What Is a Driveshaft?
A driveshaft is a rotating shaft used to transmit the power of a prime mover to rotating equipment.
Driveshafts are generally known as automobile driveshafts, but they are also widely used for power transmission in ships, industrial machinery, construction machinery, railcars, and other vehicles.
Driveshafts do not have to be arranged in a straight line from the power section to the transmission section, but can still transmit power by using constant velocity joints.
Driveshafts are especially needed in automobiles to drive wheels that are subject to large vibration displacement.
Uses of Driveshafts
Driveshafts are also most commonly used in automobiles. Driveshafts in automobiles are components that transfer the power of the engine to the wheels.
In front-wheel drive vehicles, power is transmitted from the engine to the wheels via the Driveshaft. In the case of rear-wheel-drive vehicles, power from the engine is transmitted via the propeller shaft to a differential gear in the rear, which drives the wheels using the Driveshaft.
For applications other than automobiles, the propeller shaft is connected to motors for blowers, pumps, compressors, cranes, reduction gears, etc., and to drive shafts for rolling mill rolls and tension reels in steel manufacturing machinery. They are also used as drive shafts for rolls in chemical machinery, hydraulic pump drive shafts in construction machinery, and hydraulic pump drive shafts in truck mixers.
Further applications include work equipment drive shafts for agricultural tractors and drive shafts for machine tools, printing machinery, and paper manufacturing machinery.
Principle of Driveshafts
Driveshafts in automobiles and other equipment usually do not form a straight line from the engine power unit to the wheel power transmission unit. Therefore, constant-velocity joints are installed at both ends of the shaft to smoothly transmit power at a constant velocity even if the shaft is angled.
There are two types of constant velocity joints: fixed type and sliding type.
1. Fixed Type
This type cannot slide in the direction of the drive shaft. The constant velocity joint has parts called the outer race and inner race, and several steel balls are placed inside the outer race and outside the inner race. The steel balls allow the constant velocity joint to be angled.
2. Sliding Type
This type can slide in the direction of the drive shaft. There are two types: One type has grooves on the outer race and inner race that are parallel to the axial direction and can slide in the axial direction. The other type has a three-axis component attached to one of the rotating shafts, each end of which has a roller. When rotated at an operating angle, the rollers roll in grooves inside the housing to enable axial sliding.
Other Information on Driveshafts
1. Life of a Driveshaft
The life of a Driveshaft is generally the time it takes for the constant velocity joint to wear out to the point of noise or breakage. For automobiles, the standard is 200,000 km in terms of mileage.
A symptom of a failing Driveshaft approaching the end of its service life is the production of abnormal noise.
The most common type of vehicles in which abnormal noise can be easily recognized are front-wheel drive (FF) vehicles.
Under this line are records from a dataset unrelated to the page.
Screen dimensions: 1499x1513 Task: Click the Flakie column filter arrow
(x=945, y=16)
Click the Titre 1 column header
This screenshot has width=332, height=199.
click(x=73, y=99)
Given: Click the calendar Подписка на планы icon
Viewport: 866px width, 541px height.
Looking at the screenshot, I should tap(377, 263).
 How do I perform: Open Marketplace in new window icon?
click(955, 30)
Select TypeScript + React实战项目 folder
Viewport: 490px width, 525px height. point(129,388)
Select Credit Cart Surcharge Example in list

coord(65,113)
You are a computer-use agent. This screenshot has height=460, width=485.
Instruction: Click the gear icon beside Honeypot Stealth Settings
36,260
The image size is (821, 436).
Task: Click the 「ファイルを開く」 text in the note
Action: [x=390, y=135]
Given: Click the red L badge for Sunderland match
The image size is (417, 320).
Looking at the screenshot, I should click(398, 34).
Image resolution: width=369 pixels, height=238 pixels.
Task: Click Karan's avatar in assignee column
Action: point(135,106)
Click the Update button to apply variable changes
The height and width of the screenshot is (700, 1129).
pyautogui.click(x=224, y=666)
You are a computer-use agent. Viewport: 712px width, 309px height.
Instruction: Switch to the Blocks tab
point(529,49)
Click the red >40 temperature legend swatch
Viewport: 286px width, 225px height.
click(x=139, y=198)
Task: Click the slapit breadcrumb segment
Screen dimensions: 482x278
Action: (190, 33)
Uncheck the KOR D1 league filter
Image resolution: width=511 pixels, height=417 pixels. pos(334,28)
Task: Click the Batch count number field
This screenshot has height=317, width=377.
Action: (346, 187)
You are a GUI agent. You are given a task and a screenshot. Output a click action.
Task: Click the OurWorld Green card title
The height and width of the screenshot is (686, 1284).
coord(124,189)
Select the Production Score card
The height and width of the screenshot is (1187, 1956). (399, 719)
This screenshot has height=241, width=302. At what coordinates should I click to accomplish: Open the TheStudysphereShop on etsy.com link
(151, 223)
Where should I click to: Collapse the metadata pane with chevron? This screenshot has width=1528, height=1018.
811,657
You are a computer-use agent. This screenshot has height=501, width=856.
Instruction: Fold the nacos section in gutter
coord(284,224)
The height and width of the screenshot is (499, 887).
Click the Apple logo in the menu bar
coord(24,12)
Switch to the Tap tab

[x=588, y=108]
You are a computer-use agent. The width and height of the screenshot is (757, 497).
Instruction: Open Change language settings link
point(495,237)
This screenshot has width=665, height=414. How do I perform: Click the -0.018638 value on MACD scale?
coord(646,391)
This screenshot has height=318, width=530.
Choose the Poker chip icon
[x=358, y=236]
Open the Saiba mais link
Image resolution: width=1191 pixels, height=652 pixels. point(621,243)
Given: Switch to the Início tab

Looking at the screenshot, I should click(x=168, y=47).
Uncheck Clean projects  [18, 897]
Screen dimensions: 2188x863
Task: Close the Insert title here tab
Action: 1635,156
When the angle of the constant velocity joint is large due to steering, a rattling noise may occur when accelerating. The cause of the noise is excessive clearance due to wear of the inner race, outer race, and steel balls, which are the key parts of the constant velocity joint.
The main causes of wear are deterioration of lubrication performance due to deterioration or decrease in the amount of grease sealed in the constant velocity joint for lubrication, and accelerated wear due to foreign matter such as sand entering the joint.
Grease deterioration can be caused by aging due to long-term use, early deterioration due to heat generation in the joint caused by continuous high load, and deterioration due to moisture contamination. Most of the causes of low grease level and foreign matter contamination at joints are deterioration or damage to the bellows-like parts called boots that protect the joints.
2. Drive Shaft Boots
Boots protecting joints are mainly manufactured from rubber or flexible resin. The boots are cylindrical bellows-shaped, installed to cover the entire joint and secured with metal bands tightened at both ends.
The main functions of the boot are to retain lubricating grease in the joint and to prevent foreign matter from entering the joint. When inspecting the Driveshaft externally, it is important to check if the boot is torn or if grease is leaking from the fixed part. Reduced lubrication and foreign matter in the joints accelerate wear.
Replacing the boot used to require removal of the Driveshaft from the vehicle body, but now there are split-type boots that can be replaced without removing the boot from the vehicle body.
After the old boot is removed, the new boot, which is split in two, is installed so that it is sandwiched between the joints, and the mating joints are welded together with adhesive and heat to achieve a strength similar to that of conventional products.
When replacing the boot, the grease inside is also replaced with a new one, thus restoring lubrication performance.